Современники порою обвиняли писателя в слащавости, излишней сентиментальности. Ещё раз следует заметить, что Шмелёв вовсе не избегал мрачных и жестоких сторон действительности. Но всегда отдавал предпочтение радостному и светлому в жизни. Это заставляет писателя взглянуть с сочувствием даже на «звероподобного» Культяпкина, замоскворецкого купца («Лихорадка»), вечный предмет для социального обличения в передовой литературе: «И они страдают. И в них живая душа, которая может подыматься!»[470]

Такое мирочувствие позволяло Шмелёву шире взглянуть на многое в жизни, выйти за рамки заурядного «бытовизма», жёсткого пессимизма. В письме к Горькому от 22 ноября 1910 года Шмелёв утверждал:

«Нет, не умерло и не умрёт, по крайней мере у нас, на Руси, это святое, пусть даже некоторые назовут это сентиментальностью или романтизмом, или беспочвенным идеализмом, — чувство великого сострадания и человечности — верить в конечное торжество правды»[471].

В этих словах как бы ответ Шмелёва на все обращённые к нему упрёки. Очевидно, он сам ясно сознавал возможность оценки своей позиции как «беспочвенного идеализма», и всё же этому «идеализму» писатель продолжал сохранять верность.

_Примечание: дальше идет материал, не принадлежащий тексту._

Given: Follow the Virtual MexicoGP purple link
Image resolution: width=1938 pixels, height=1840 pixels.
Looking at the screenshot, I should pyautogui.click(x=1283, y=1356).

Однако всё сказанное ещё мало что разъясняет в творчестве Шмелёва. Это — на поверхности. Что в основе?

Каково духовное мировидение писателя?

Вспомним в «Детстве» Горького: Алёша, показавши язык деду, выслушивает предупреждение бабушки: Бог прикажет ангелам Своим, чтобы дед высек внука за такую провинность. Дело житейское. Бог здесь — как источник наказания, позволяющий хоть в каком-то страхе содержать человека.

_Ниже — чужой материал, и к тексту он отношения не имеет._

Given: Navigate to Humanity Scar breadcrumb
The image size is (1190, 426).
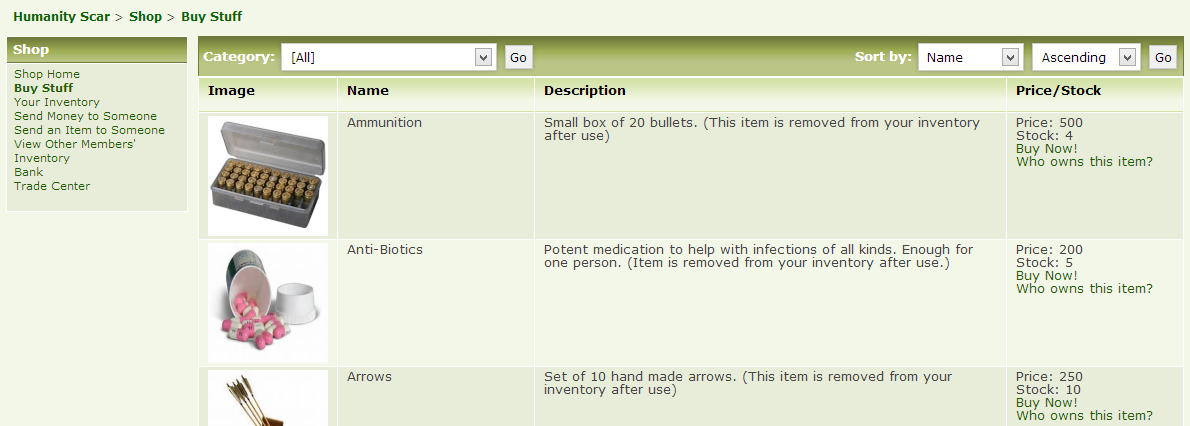Looking at the screenshot, I should click(x=62, y=17).
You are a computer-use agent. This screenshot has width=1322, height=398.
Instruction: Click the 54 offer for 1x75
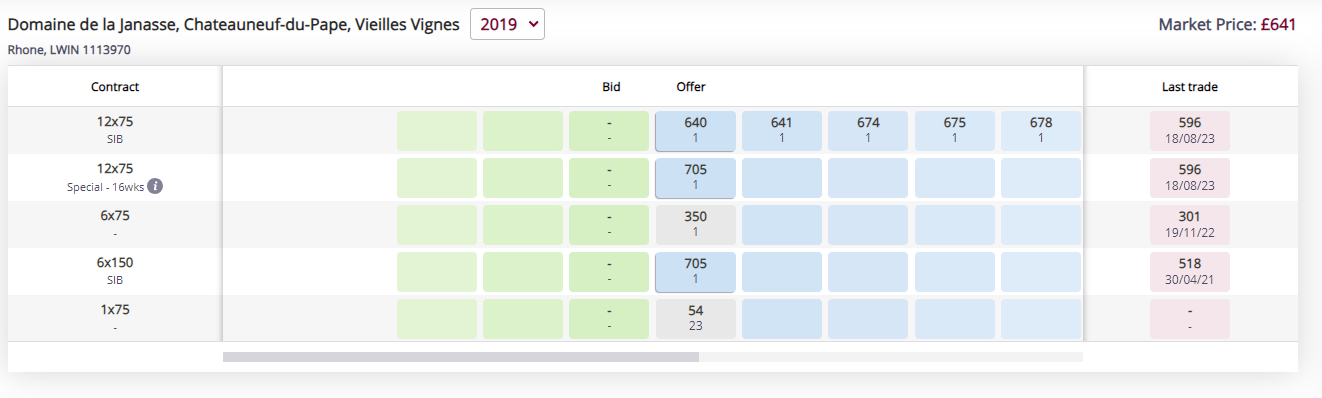tap(695, 319)
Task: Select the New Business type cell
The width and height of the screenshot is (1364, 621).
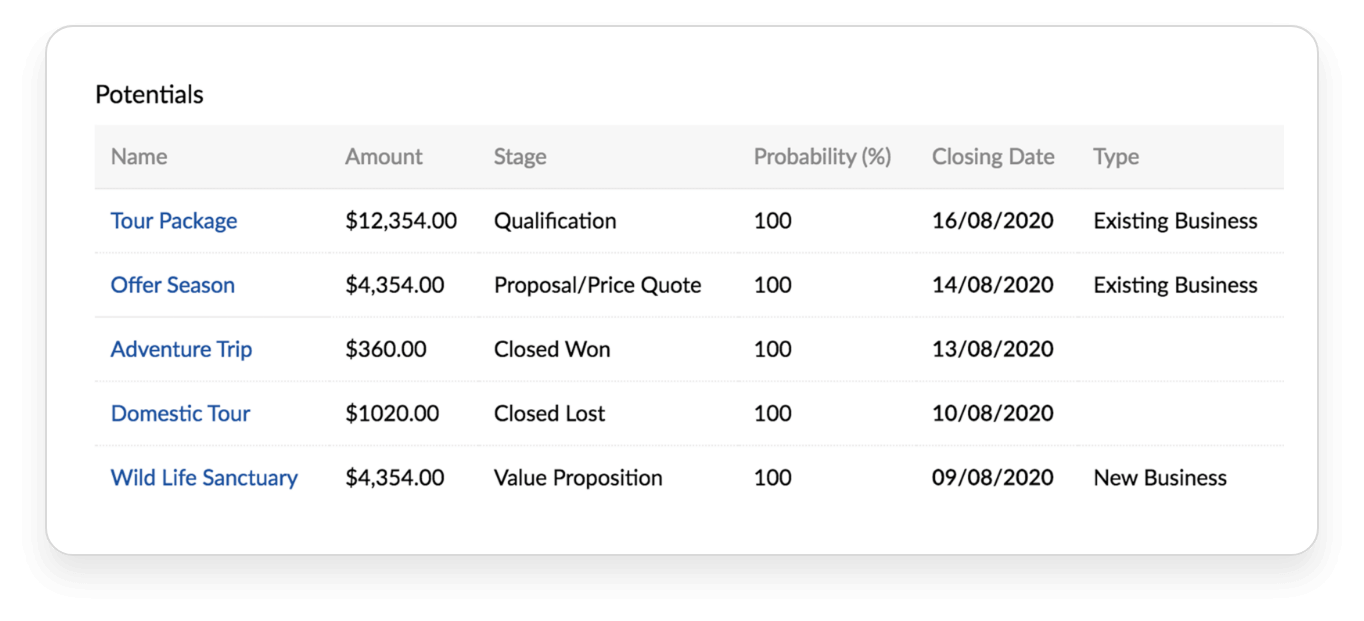Action: (x=1160, y=478)
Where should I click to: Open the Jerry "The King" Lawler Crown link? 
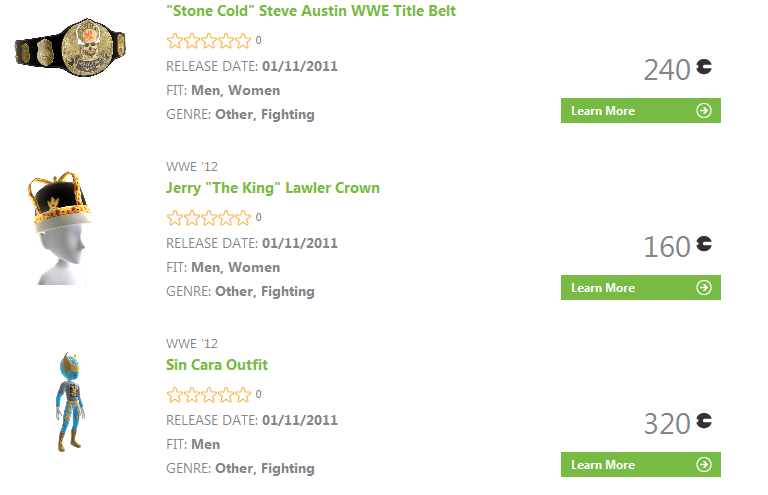(273, 188)
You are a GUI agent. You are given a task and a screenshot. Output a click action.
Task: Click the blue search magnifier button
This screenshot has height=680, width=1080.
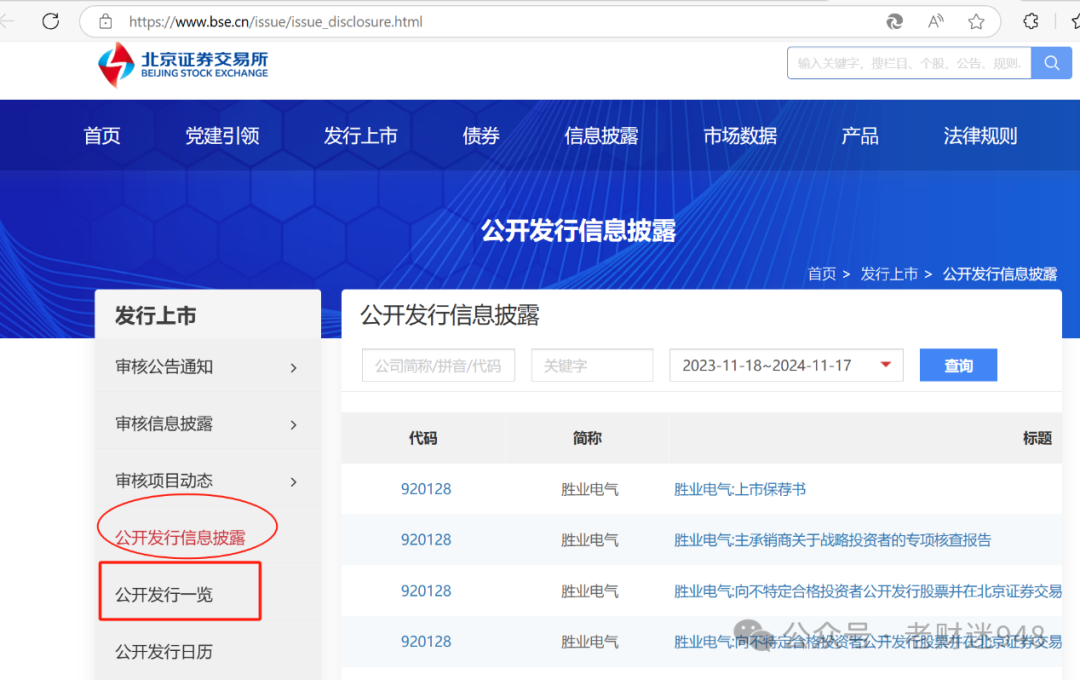tap(1051, 62)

У Шмелёва: герой «Лета Господня» (1927–1944), семилетний Ваня, плюнул на дворника Гришку — и, кажется, поделом тому: молодой охальник и пустобрёх, грубый, глупый, постоянно готовый на всякую пакость.

Старый плотник Горкин — образ, кажется, не оценённый ещё вполне: слишком поразительна его духовная красота, проявляющаяся в повседневно-привычном, — мудрый Горкин говорит мальчику:

« — А вот зачем ты на Гришу намедни заплевался? <…> И у него тоже Ангел есть, Григорий Богослов, а ты… За каждым Ангел стоит, как можно… на него плюнул — на Ангела плюнул!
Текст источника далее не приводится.